Does it take an extra step or two? Yes, but for someone who is concerned about that sort of thing it’s an easy couple of clicks to make to get more information, and the links are already right there on the observation page.

3 Likes

I’m afraid you’ve lost me. I can’t really connect anything in your post to what I’ve written; e.g., “specific issues”—I don’t know which issues you’re thinking of, or what information in the species pages might address them.

Species pages already shows synonyms, so info of potential different ids is there.
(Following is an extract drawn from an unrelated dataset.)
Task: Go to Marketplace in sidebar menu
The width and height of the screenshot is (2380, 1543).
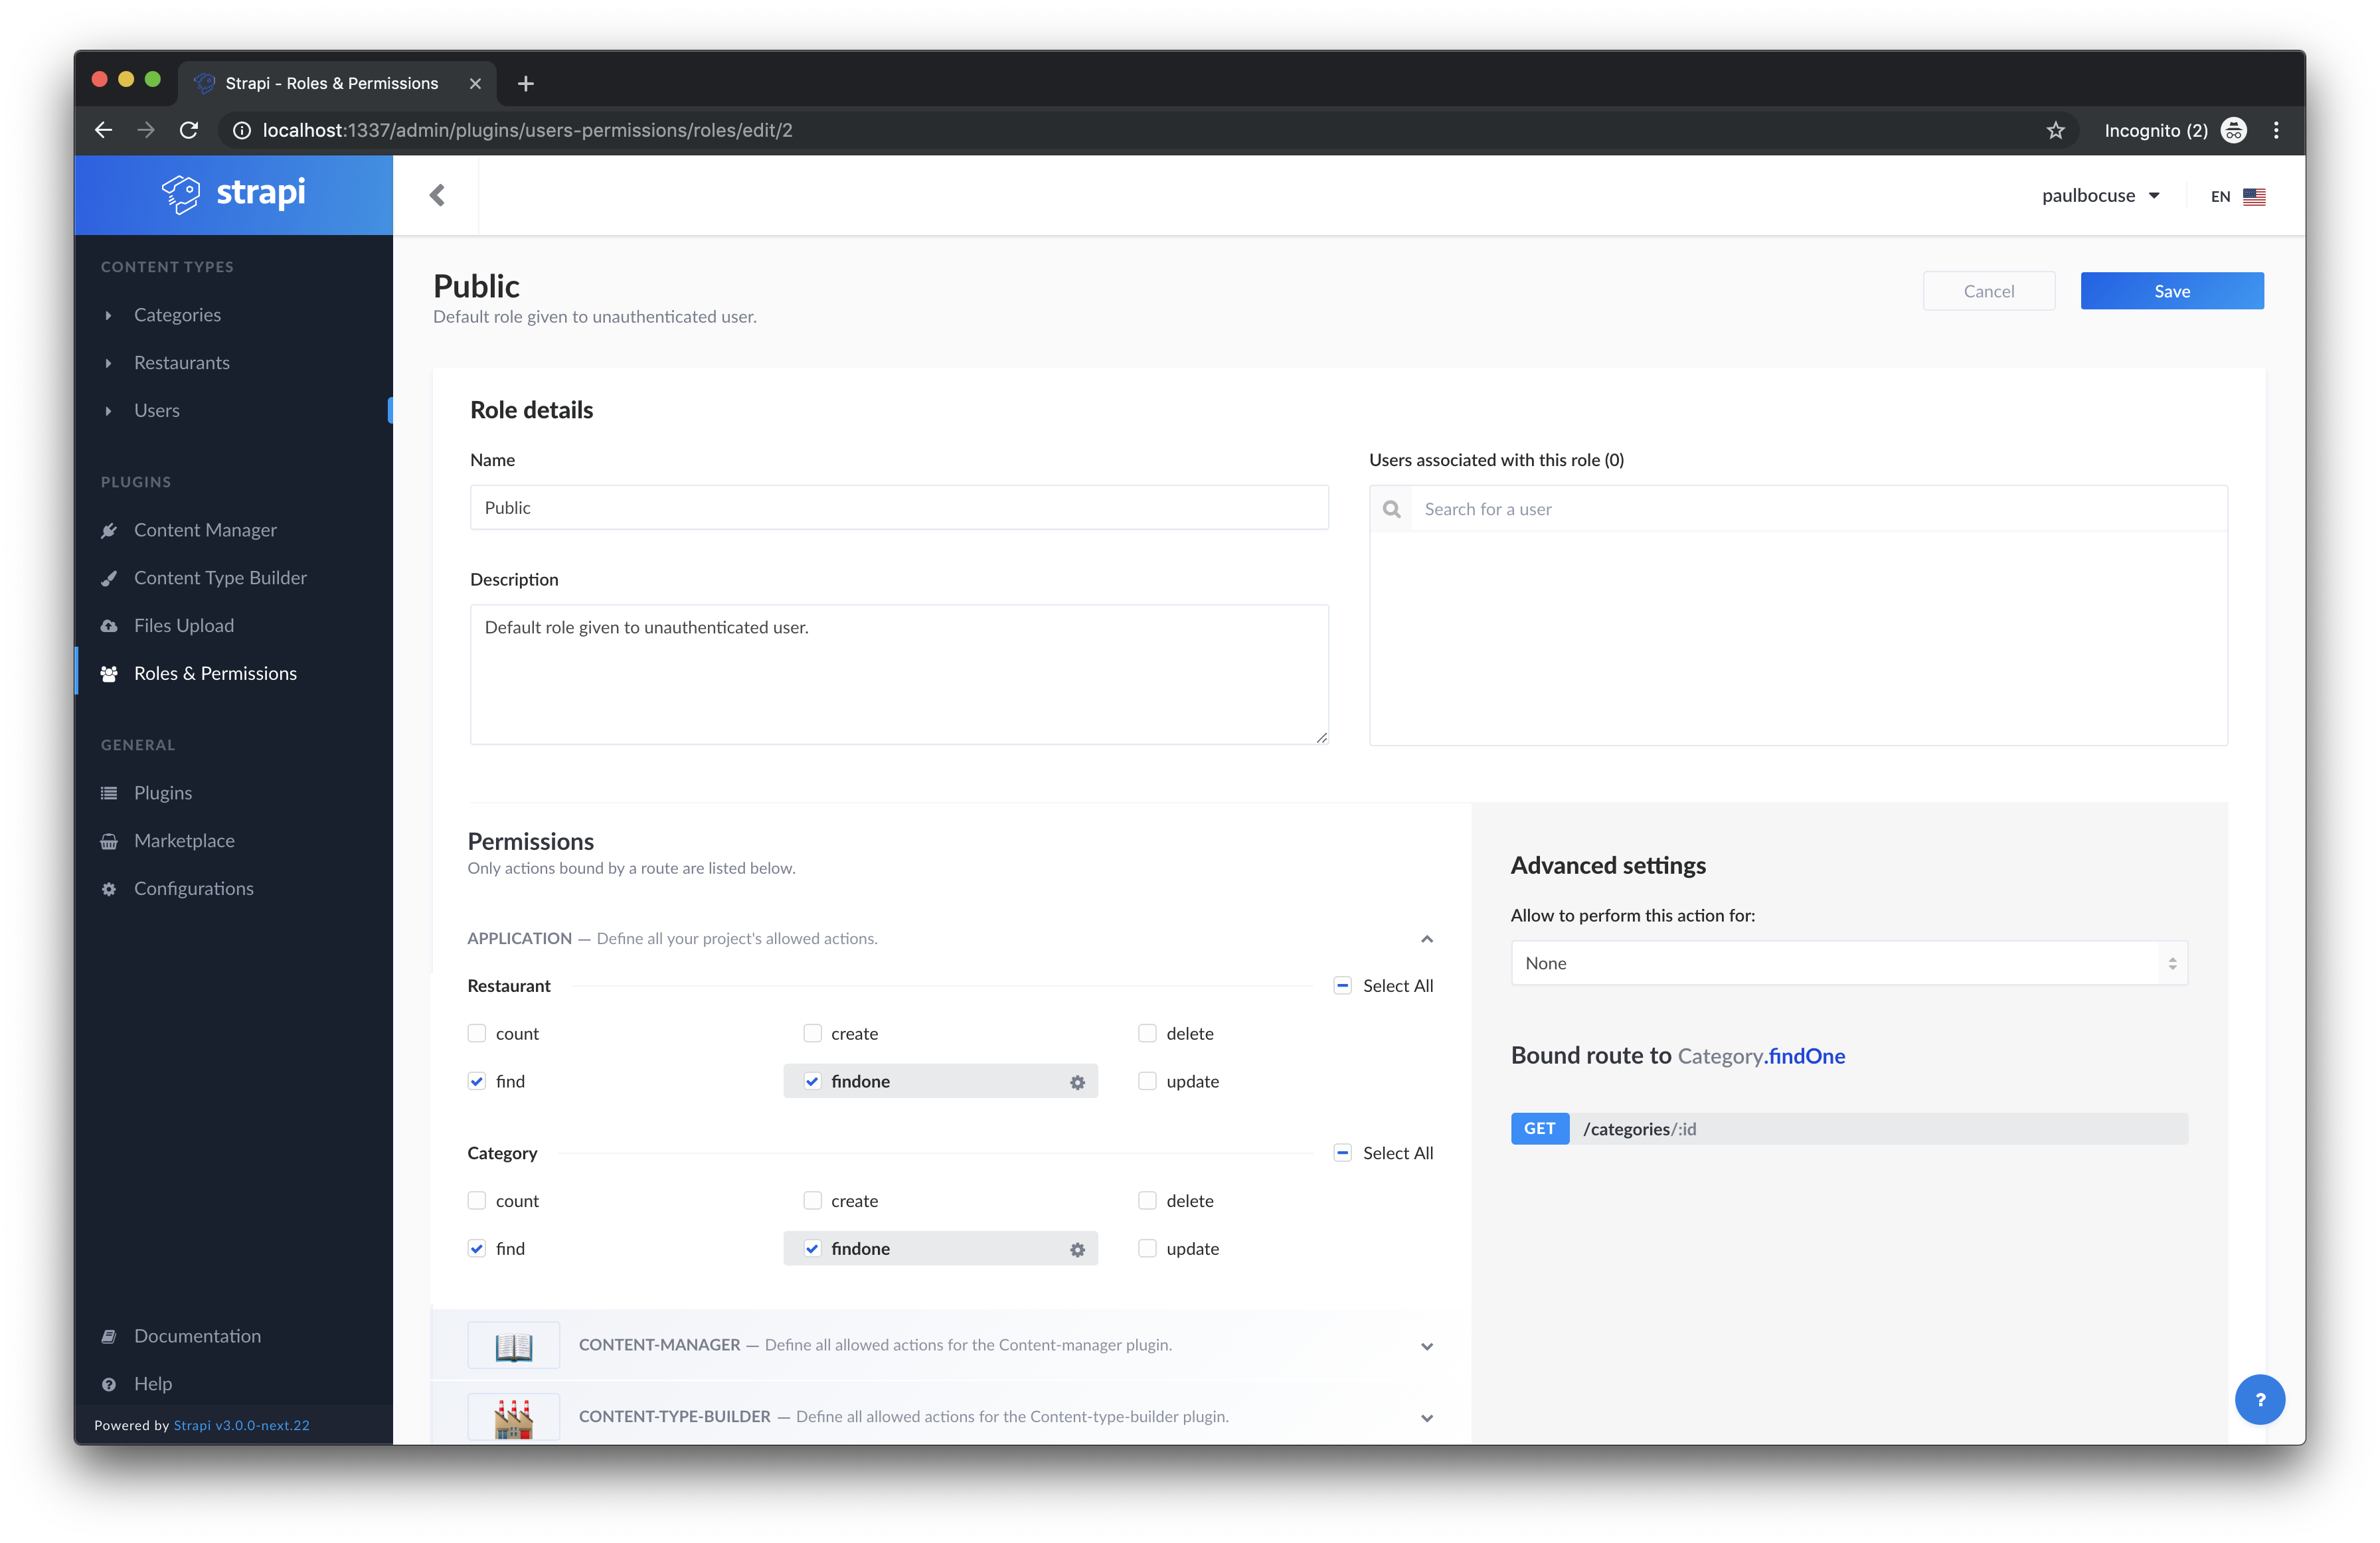Action: [x=184, y=841]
You know what’s hilarious about this whole thing? We’ve just admitted that scientific names have all the same shortcomings as the common names we disdain.

6 Likes

Well that’s always been the case. All scientific names are wrong in one way or another since they’re just human constructs that try to neatly define what’s not readily open to being categorized.

7 Likes

Then it shouldn’t be too difficult to allow someone to choose which synonym they consider most representative of a particular organism in a particular observation

Or just use one name because they all mean the same thing? If those are really different species - write to e.g. POWO and they can change it, then iNat will, if experts will say it’s actually one species with no subtaxa, then everything else has no point, just learn a new name or use common name that stays the same.

That’s not one of the problems I’m trying to solve. :-)

(The point is to have a record of the name an identifier actually applied to an observation, not to have a list of names an identifier might possibly have applied.)

If they’re synonyms you can say all of those names were applied to the observation. I think it’s fine to add the previous name to a new name or if you choose synonym and it will be just written on the id, but honestly I don’t see how iNat with so few workers and big problems to solve and aims to gain will implement the search tool, when we wait for 3 years for some changes, if your aim is to show user’s id, maybe it’ll be enough to just have it there and maybe in the future there’ll be a new url and all the other stuff?

Whenever we’re dealing with taxonomic synonymy, we have to start from the assumption that there are two alternatives that are in principle equally valid: that two names are synonyms, and that they are not.

Even with nomenclatural synonyms, there can be meaningful information conveyed by which one is used. Figuring out when that might be the case is left as an exercise for the reader. :-) I’m not sure how practical it would be to try to do anything useful with that information in a database context, though.